The saffron-headed parrot is found in Panama's eastern Darién Province, in north and central Colombia, and in northwestern Venezuela. Though one source describes it as "very rare (status uncertain)" in Ecuador, the South American Classification Committee of the American Ornithological Society does not recognize any records in that country. It inhabits the interior and edges of humid to wet forest, both primary and secondary, usually at elevations below about 900 m. It occurs in cloudforest up to 1650 m but that may be only seasonally.

==Behavior==
===Movement===

The saffron-headed parrot appears to be mostly sedentary, with possibly seasonal elevational movements and some nomadic roaming.

===Feeding===

Nothing is known about the saffron-headed parrot's feeding behavior or diet.

===Breeding===

The saffron-headed parrot breeds between March and June in Colombia.
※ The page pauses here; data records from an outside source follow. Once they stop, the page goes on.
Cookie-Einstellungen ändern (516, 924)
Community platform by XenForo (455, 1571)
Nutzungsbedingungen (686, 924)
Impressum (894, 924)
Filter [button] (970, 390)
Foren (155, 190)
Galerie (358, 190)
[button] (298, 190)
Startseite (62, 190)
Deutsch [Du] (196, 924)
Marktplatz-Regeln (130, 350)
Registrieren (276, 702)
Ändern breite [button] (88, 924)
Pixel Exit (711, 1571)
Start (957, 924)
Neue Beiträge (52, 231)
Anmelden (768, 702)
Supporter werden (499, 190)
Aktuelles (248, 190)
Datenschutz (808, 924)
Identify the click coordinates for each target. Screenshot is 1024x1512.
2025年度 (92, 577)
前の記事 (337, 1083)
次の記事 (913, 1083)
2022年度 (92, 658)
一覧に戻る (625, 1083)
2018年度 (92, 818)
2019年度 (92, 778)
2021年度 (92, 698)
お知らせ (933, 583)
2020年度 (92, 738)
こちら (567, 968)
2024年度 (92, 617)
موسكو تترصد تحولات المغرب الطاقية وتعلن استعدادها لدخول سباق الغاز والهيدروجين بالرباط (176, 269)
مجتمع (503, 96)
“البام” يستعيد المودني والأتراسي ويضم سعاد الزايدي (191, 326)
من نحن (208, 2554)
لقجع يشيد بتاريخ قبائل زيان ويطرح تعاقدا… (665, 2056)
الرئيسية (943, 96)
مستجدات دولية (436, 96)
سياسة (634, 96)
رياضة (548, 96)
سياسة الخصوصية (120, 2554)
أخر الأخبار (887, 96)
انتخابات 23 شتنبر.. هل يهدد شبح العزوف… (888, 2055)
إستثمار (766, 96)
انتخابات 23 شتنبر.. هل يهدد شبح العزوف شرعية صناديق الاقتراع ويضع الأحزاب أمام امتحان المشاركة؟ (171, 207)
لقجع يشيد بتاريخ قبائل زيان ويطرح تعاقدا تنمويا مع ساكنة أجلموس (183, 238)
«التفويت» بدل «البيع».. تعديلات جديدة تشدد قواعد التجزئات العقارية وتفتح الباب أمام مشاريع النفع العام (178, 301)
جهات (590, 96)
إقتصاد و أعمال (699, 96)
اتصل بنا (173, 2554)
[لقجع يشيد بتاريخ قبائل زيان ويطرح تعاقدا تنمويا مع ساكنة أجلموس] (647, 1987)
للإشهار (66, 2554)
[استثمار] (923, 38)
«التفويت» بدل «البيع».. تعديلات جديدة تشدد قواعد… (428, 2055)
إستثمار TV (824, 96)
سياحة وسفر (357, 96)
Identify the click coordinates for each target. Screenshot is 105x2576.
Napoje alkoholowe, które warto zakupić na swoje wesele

Nothing else is known about its breeding biology.

===Vocalization===

The saffron-headed parrot's most common calls are "a shrieking "cureek" or "queek" " that are made both from a perch and in flight. It also "utters piercing, hoarse-sounding calls" from perches.

==Status==

The IUCN originally assessed the saffron-headed parrot as Vulnerable but in 2007 relisted it as Near Threatened. It has a somewhat restricted range and its estimated population of under 20,000 mature individuals is believed to be decreasing. Its status in much of Colombia is unclear but it is common in some areas such as the Serranía de las Quinchas. "The most severe threat to the species is the loss and degradation of its forest habitat." It is also taken by the pet trade and is hunted for food in Venezuela's Serranía del Perijá. Though the species is found in some protected areas, much of its remaining habit is outside them. "Throughout its range, the altitudes that this parrot favours coincide with those that are most attractive for agriculture and human settlement."